Work order
Once the line containing "You are a GUI" appears, output it and each remaining line of the records below exactly, with no pictures and nothing more.

Information supplied
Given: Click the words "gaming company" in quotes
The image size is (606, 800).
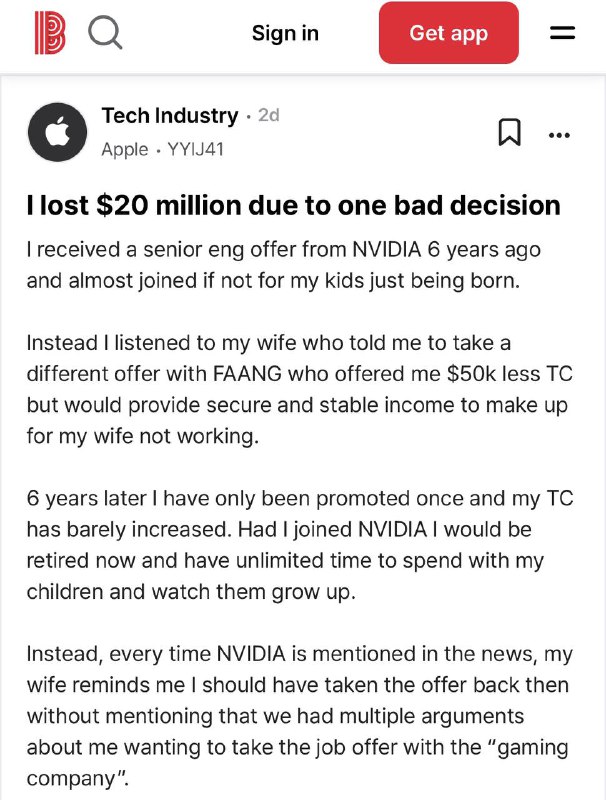Looking at the screenshot, I should 297,763.
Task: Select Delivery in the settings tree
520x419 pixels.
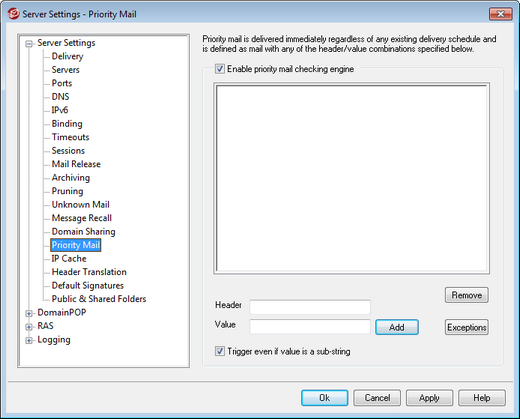Action: (67, 56)
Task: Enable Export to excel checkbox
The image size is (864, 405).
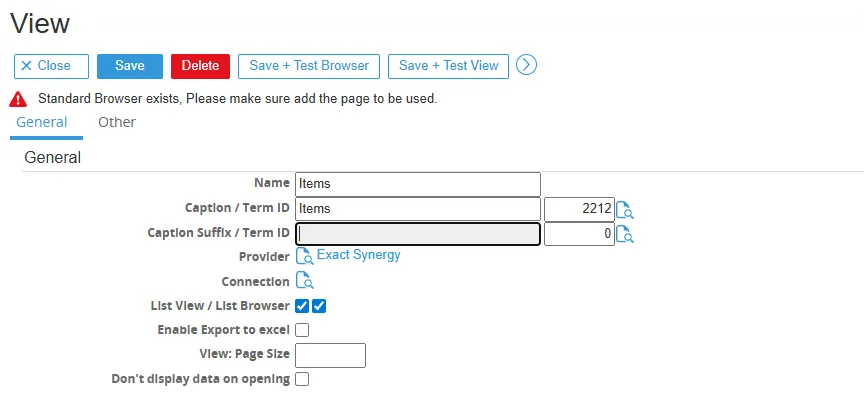Action: click(x=303, y=330)

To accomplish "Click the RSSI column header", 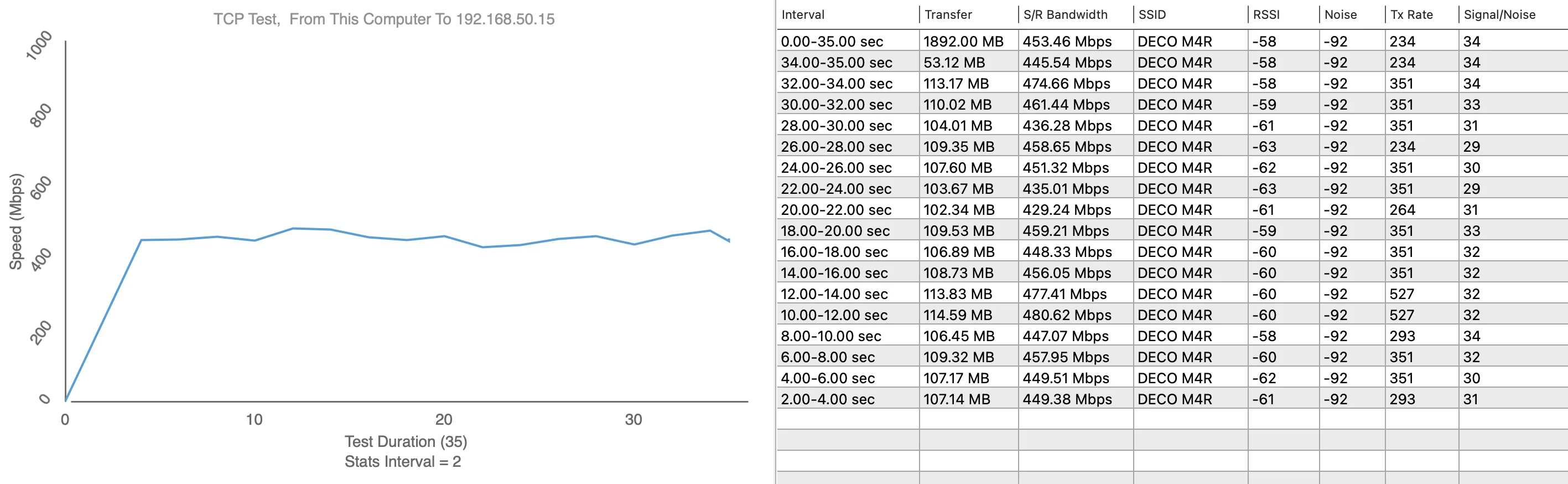I will tap(1266, 14).
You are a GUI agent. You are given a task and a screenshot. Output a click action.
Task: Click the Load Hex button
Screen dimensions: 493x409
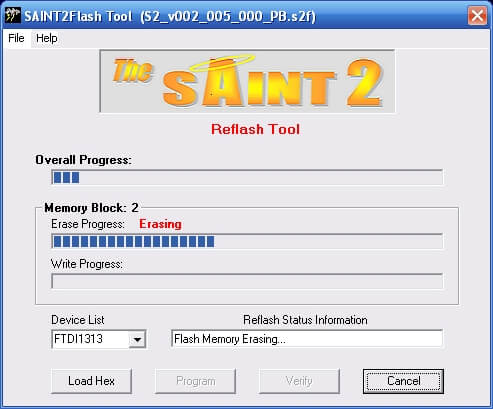(x=91, y=381)
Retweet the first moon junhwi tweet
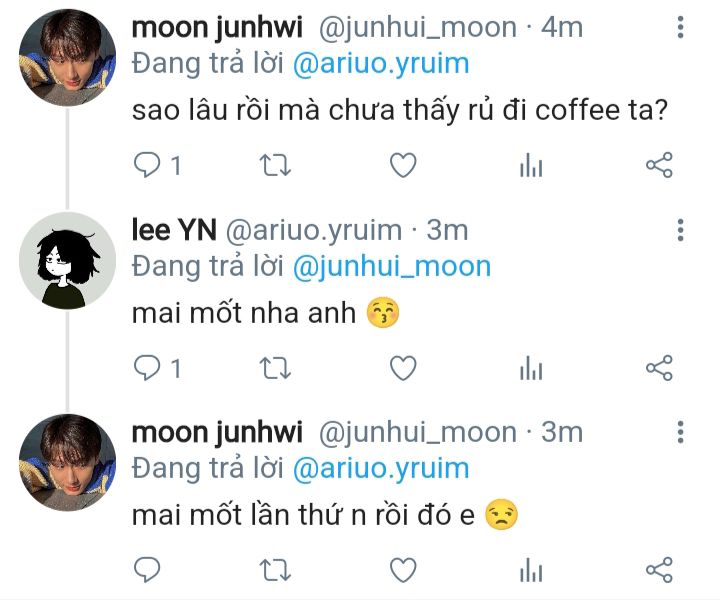The height and width of the screenshot is (600, 720). 275,165
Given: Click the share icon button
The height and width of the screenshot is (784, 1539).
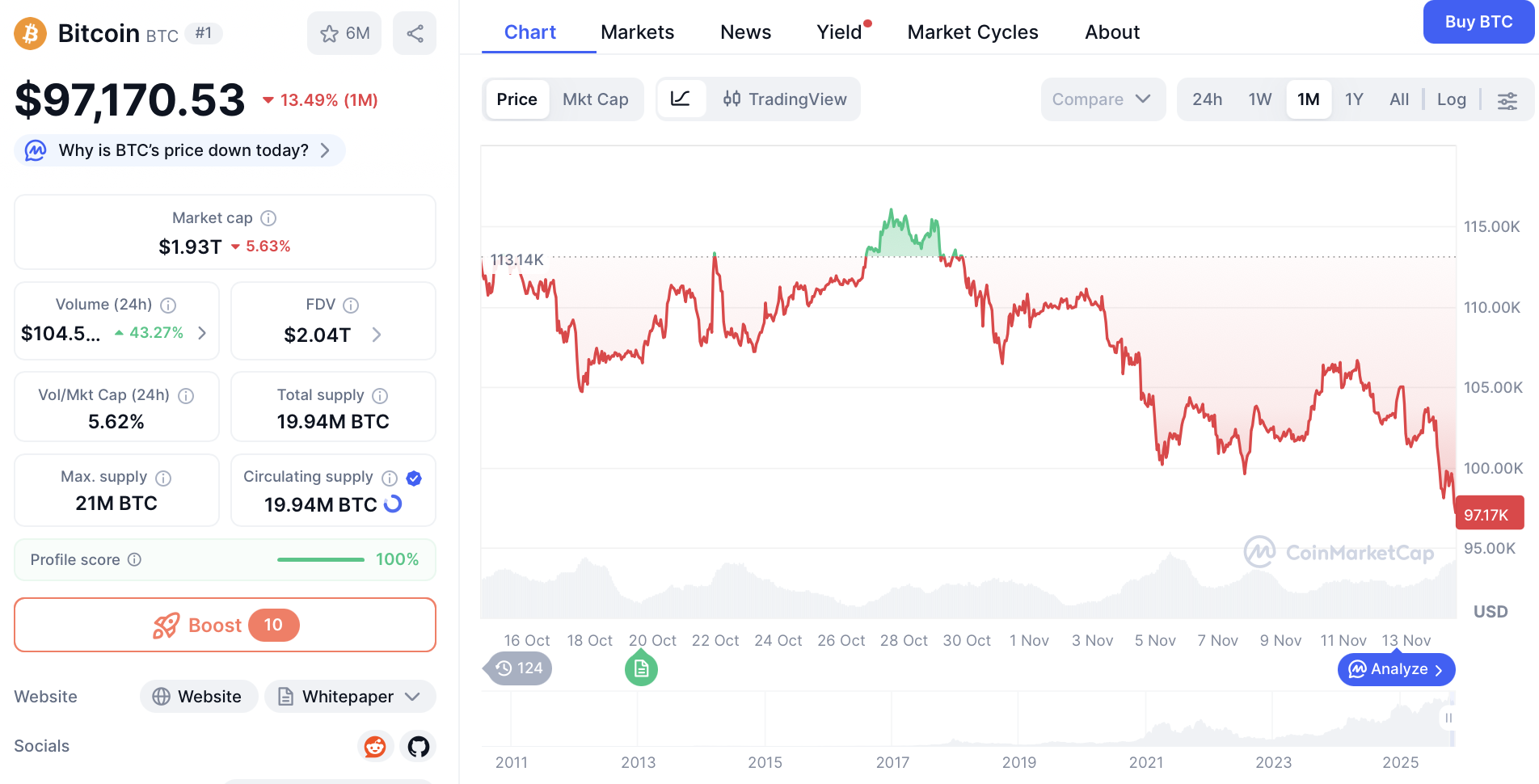Looking at the screenshot, I should click(x=415, y=34).
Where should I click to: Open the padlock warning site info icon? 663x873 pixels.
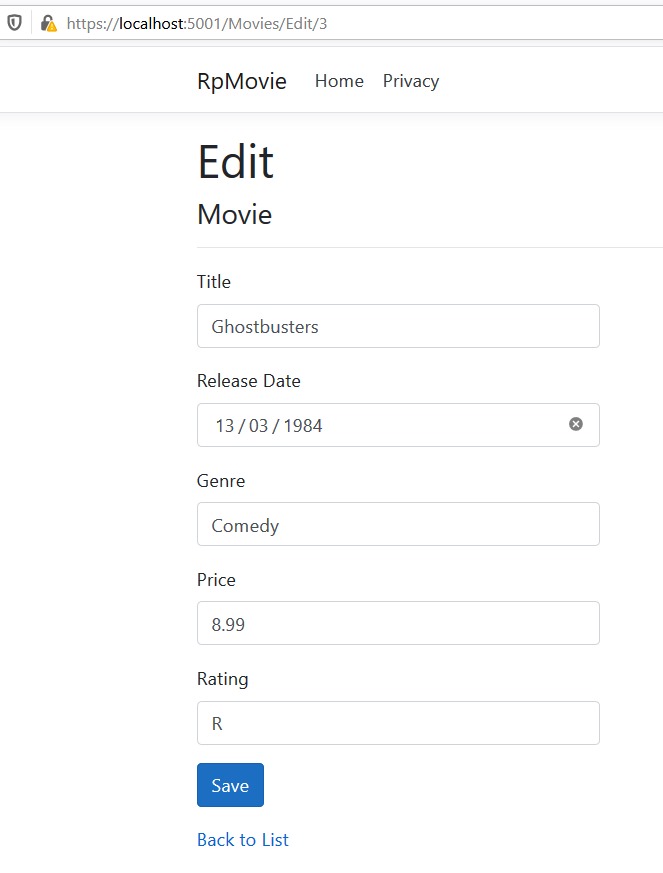pos(47,23)
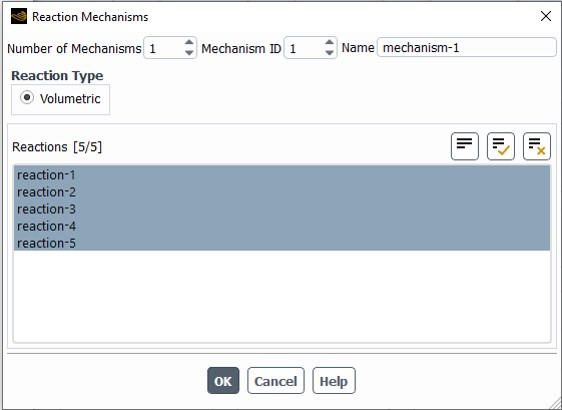Select the Volumetric reaction type
This screenshot has height=410, width=562.
tap(27, 98)
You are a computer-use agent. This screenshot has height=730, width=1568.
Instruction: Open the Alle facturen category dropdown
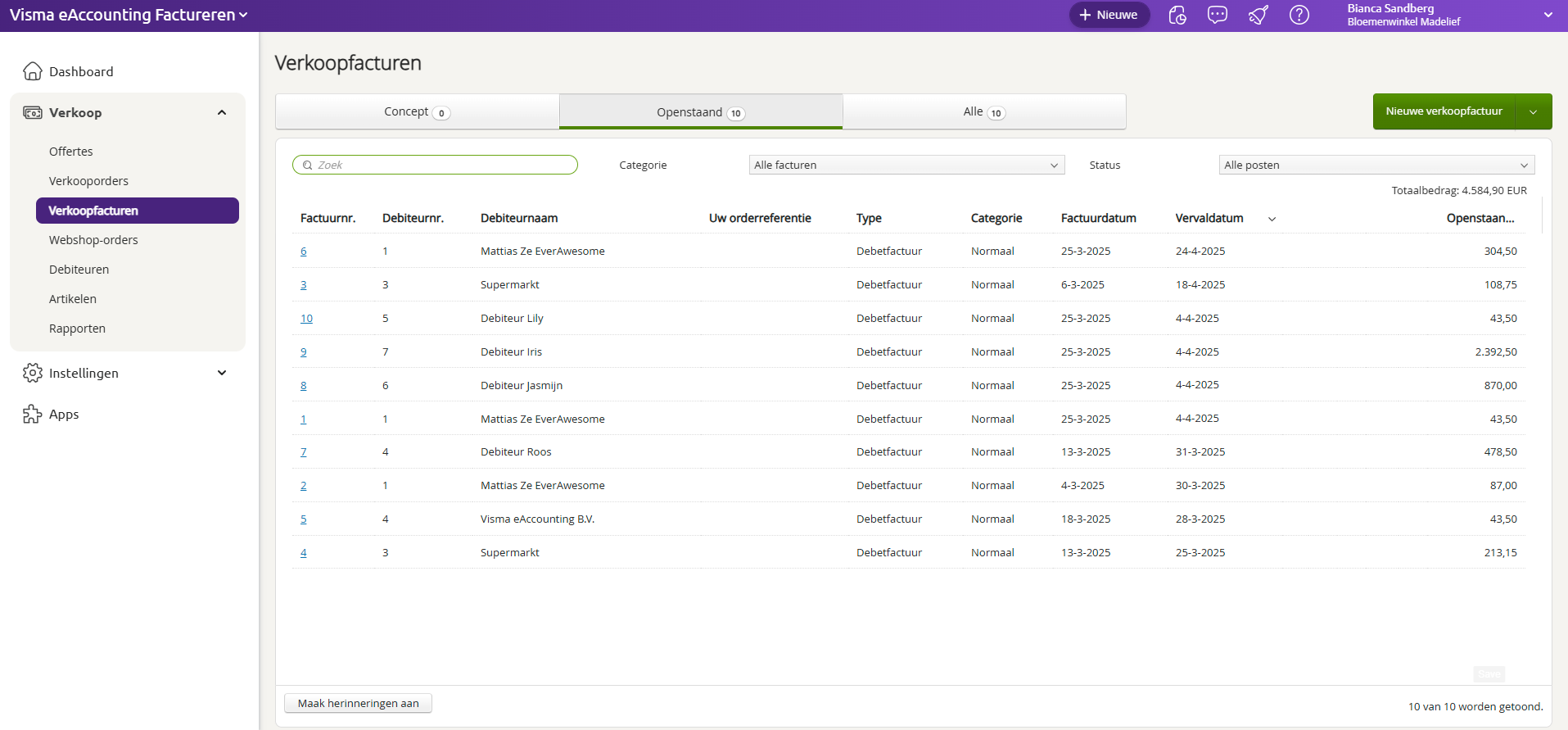[x=906, y=165]
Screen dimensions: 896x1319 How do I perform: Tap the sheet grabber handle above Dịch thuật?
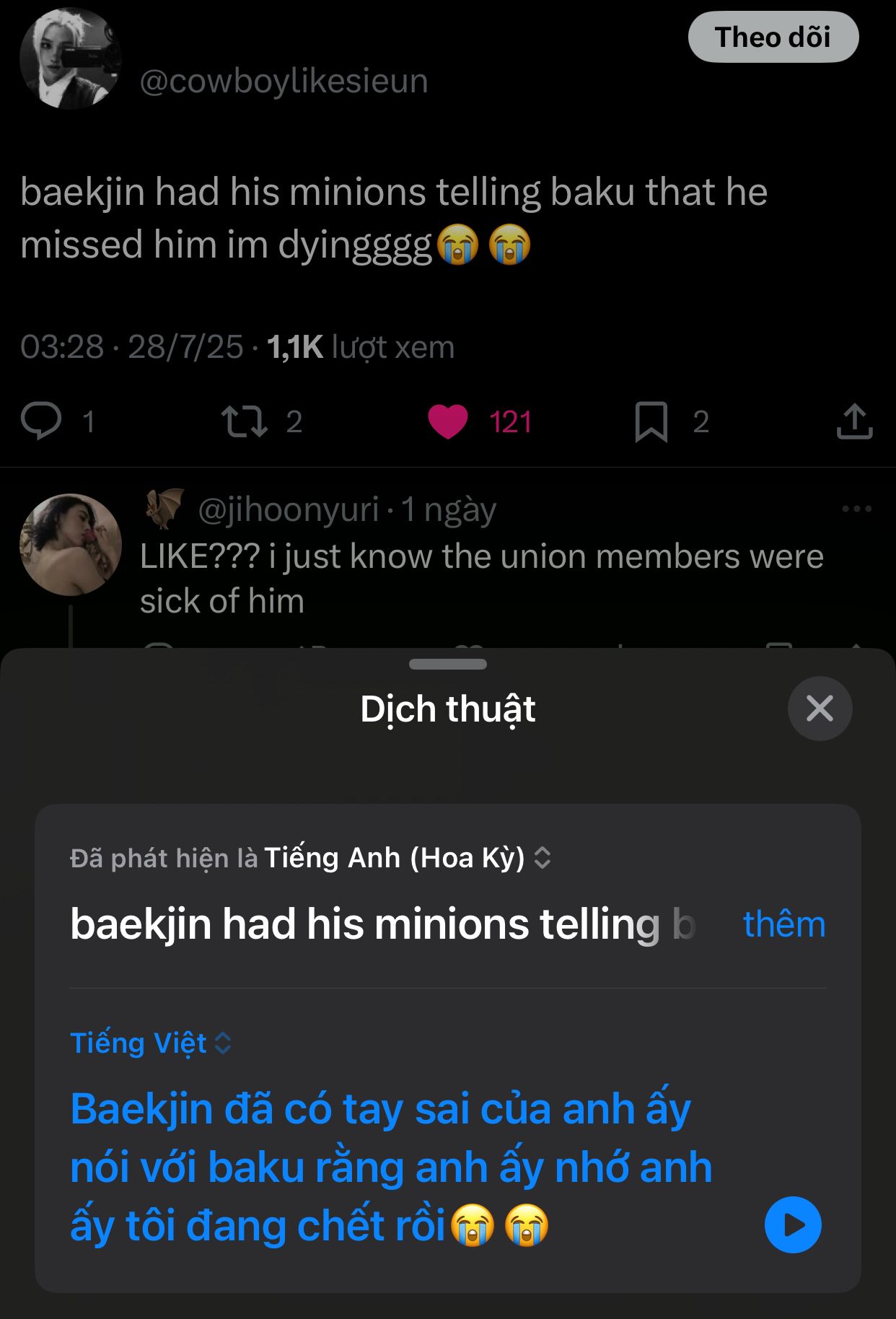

Solution to the exercise
You are a GUI agent. You are given a task and a screenshot. Output a click action.
Task: Click the Load Hex button
Screen dimensions: 493x409
(x=91, y=381)
Retweet the first moon junhwi tweet
The height and width of the screenshot is (600, 720). 275,165
Given: Click the share icon button
The height and width of the screenshot is (784, 1539).
Looking at the screenshot, I should click(x=415, y=34).
Where should I click to: Open the padlock warning site info icon? 663x873 pixels.
pos(47,23)
Select the Volumetric reaction type
This screenshot has height=410, width=562.
tap(27, 98)
You are a computer-use agent. This screenshot has height=730, width=1568.
Instruction: Open the Alle facturen category dropdown
[x=906, y=165]
Screen dimensions: 896x1319 How do I perform: Tap the sheet grabber handle above Dịch thuật?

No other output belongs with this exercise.